> [EXTRAIT CHOISI]:
>>>

Alain Bernard : « L’or à Pékin ? C’est gravé à jamais »
Avec 4 médailles dont deux en or aux Jeux Olympiques, Alain Bernard est entré au Panthéon des sportifs français. Légende de la natation et parmi les derniers porteurs de la flamme , le natif d’Aubagne s’épanouit dans l’entrepreneuriat aujourd’hui mais garde un œil attentif sur les bassins. Il sera aux commentaires des JO pour Eurosport.
Alain, on imagine que vous êtes particulièrement sollicité à quelques jours des Jeux… À quoi ressemble la vie d’un ancien double champion Olympique aujourd’hui ?
C’est effectivement la période qui veut ça. C’est tant mieux. Ce titre olympique de 2008 revient à la surface. Il était dans l’inconscient collectif mais j’ai l’impression qu’il prend encore plus de valeur aujourd’hui. Beaucoup de gens m’arrêtent dans la rue pour me féliciter, me remercier, ça fait chaud au cœur. Nous ne sommes qu’en milieu d’année et j’ai du faire une bonne trentaine d’interventions en entreprise. Dans tous les domaines, de quelques collaborateurs à plusieurs centaines.
Aussi en lien avec vos activités entrepreunariales…
Je m’investis dans des projets autour des piscines. Dans la « tech ». Par exemple, avec l’entreprise montpelliéraine « Vogoscope » qui développe un projet de caméras multifaisceaux dans les bassins pour aider à l’analyse des mouvements des nageurs et donc une amélioration de la performance. J’ai co-créé une start-up, « Pool-On », avec l’objectif de dynamiser l’apprentissage de la natation pour les enfants en projetant des images dans le fond du bassin. Ça peut être un décor ou une activité interactive. Enfin, il y a ce concept de piscine « Essentielle », avec 4 couloirs de nage et une halle de bassin ventilée naturellement pour aider les personnes souffrant d’asthme comme moi. Tout ça, c’est ce dont j’aurais aimé bénéficier dans mon parcours de nageur. Ça touche le grand public, pas uniquement le haut niveau.

<<<

> [DONNÉES DE RÉFÉRENCE]:

>>>

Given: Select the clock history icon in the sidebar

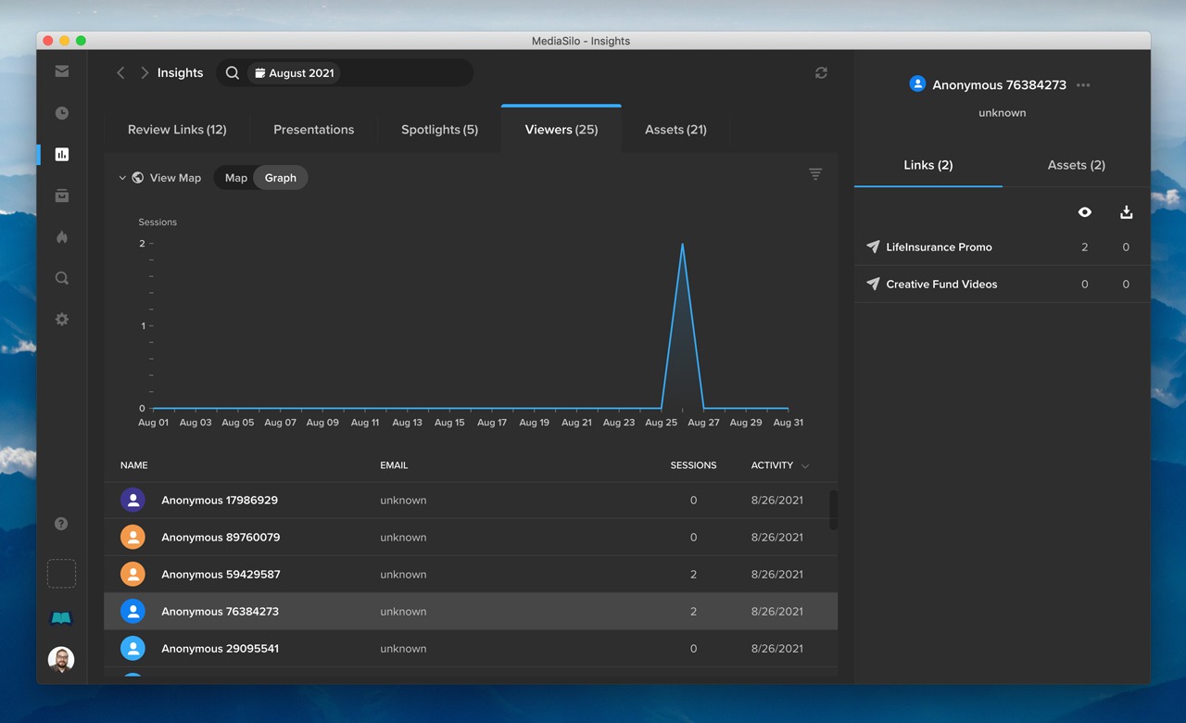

<<<

> [EXERCICES]:
(a) Selon l'entretien avec Alain Bernard, pour quelle chaîne le nageur commentera-t-il les Jeux olympiques ?
(b) Extrayez de l'entretien avec Alain Bernard le passage qui va de « Alain, on imagine » à « à plusieurs centaines. ».
Les données forment un ensemble à part, distinct de l'entretien avec Alain Bernard.

> [RÉPONSES AUX EXERCICES]:
(a) Pour Eurosport.

(b)
Alain, on imagine que vous êtes particulièrement sollicité à quelques jours des Jeux… À quoi ressemble la vie d’un ancien double champion Olympique aujourd’hui ?
C’est effectivement la période qui veut ça. C’est tant mieux. Ce titre olympique de 2008 revient à la surface. Il était dans l’inconscient collectif mais j’ai l’impression qu’il prend encore plus de valeur aujourd’hui. Beaucoup de gens m’arrêtent dans la rue pour me féliciter, me remercier, ça fait chaud au cœur. Nous ne sommes qu’en milieu d’année et j’ai du faire une bonne trentaine d’interventions en entreprise. Dans tous les domaines, de quelques collaborateurs à plusieurs centaines.